I'm a PSU alum (graduated in 2004) and I can't imagine going to or watching a football game anytime soon. I've given money to academics every year since I've graduated (never to football) and I haven't decided whether that will continue. So I'm not an unbiased party here, I guess, but I can kind of understand why people are acting weird about it. I went to Penn State for coincidental and almost accidental reasons, and if Paterno et al had done the right thing and fully reported the 1998 crimes I almost certainly would have gone to a different school, and I would have had different friends, and I would never have met my wife, etc. Many parts of my life that make me happy exist solely or substantially because I went to Penn State and it's kind of upsetting to know that my happiness comes at the expense of many of those victims. I know that makes me, like, the 800,000th most aggrieved person in all this, but it still makes me upset. And if I hadn't really thought about it that hard, or was more invested in the school, maybe I'd be one of those people making posts about being a proud Penn Stater for life, and saying we should judge Paterno by his life and not by his mistakes, or whatever.

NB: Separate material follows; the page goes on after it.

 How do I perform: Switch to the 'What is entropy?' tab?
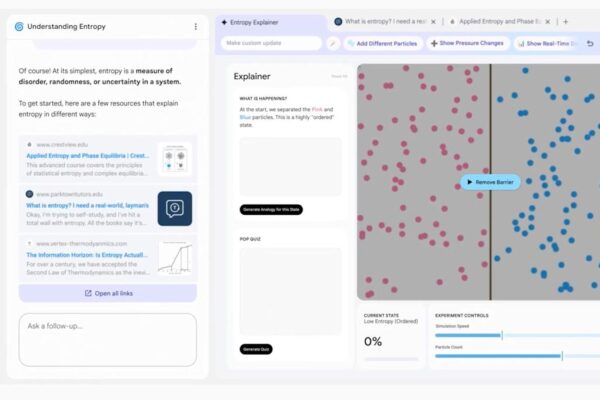(x=384, y=21)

I think some of them will come around.
Out of curiosity .... why?
Even more peripheral and absurd than the Joe Paterno Center for Kids who Can't Read Good....

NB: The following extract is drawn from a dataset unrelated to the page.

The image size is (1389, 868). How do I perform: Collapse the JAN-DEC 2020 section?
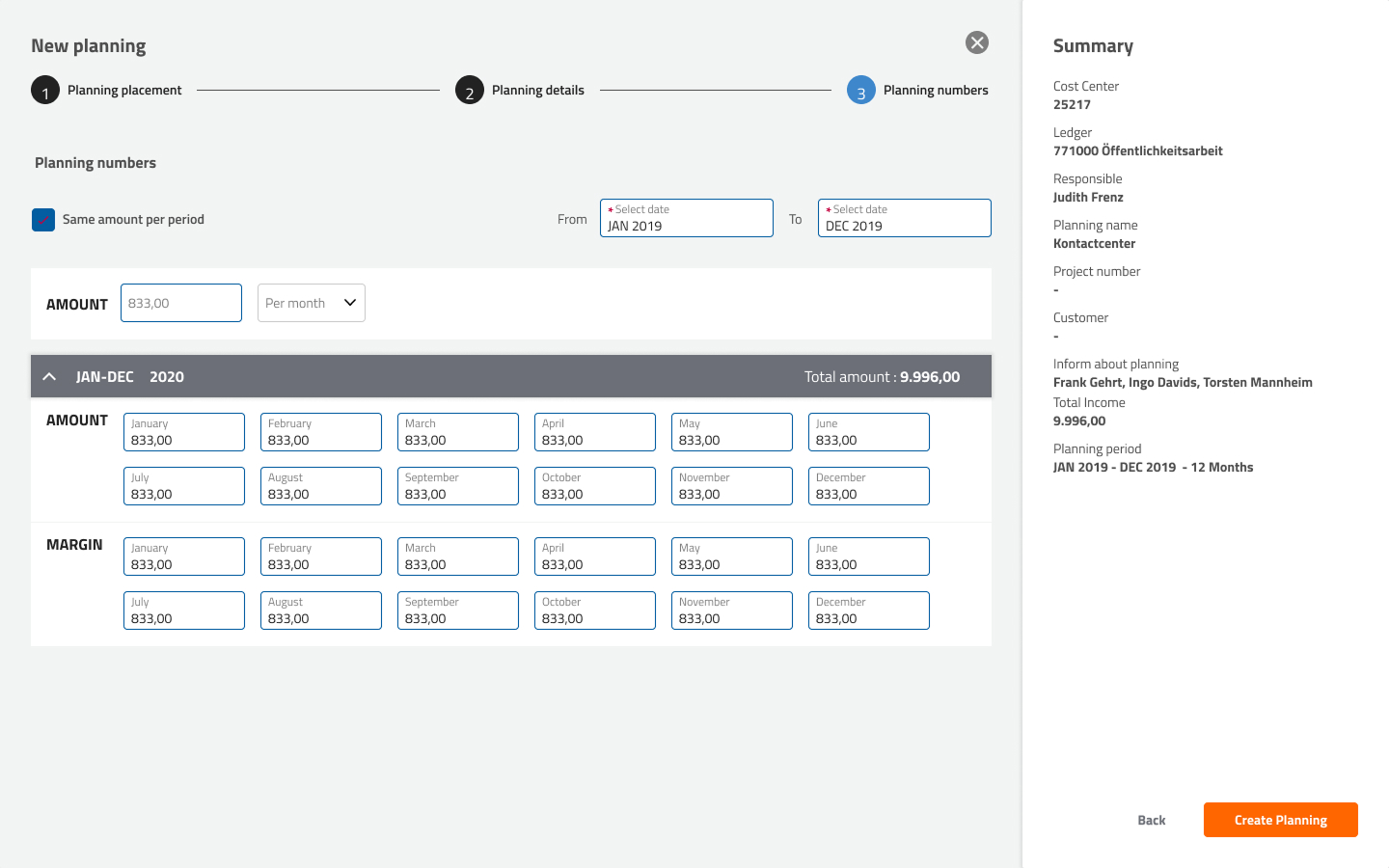pos(50,377)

Arguably more unreadable at this point than the Joe Posnanski book is the children's book "The Gym Teacher from the Black Lagoon."
I'll spoil the plot for you. The book is part of a series of "from the Black Lagoon" books where a child is fearful of an authority figure, who ultimately turns out to be a nice person. A new teacher, a librarian, etc. In the "Gym Teacher" volume, the gym teacher is a monster wearing a t-shirt labeled "State Penn," and he torments the children (albeit non-sexually). At the book's denouement, the scales fall from the eyes of the child narrator, who ultimately realizes that the monstrous gym teacher is actually a normal-looking, friendly-to-children guy. Wearing a "Penn State" t-shirt. Sort of like Leland Palmer/Killer Bob, but for the children's set.
Trailer for the video version of the book is here. Unfortunately, no screen cap of the "Penn State" t-shirt.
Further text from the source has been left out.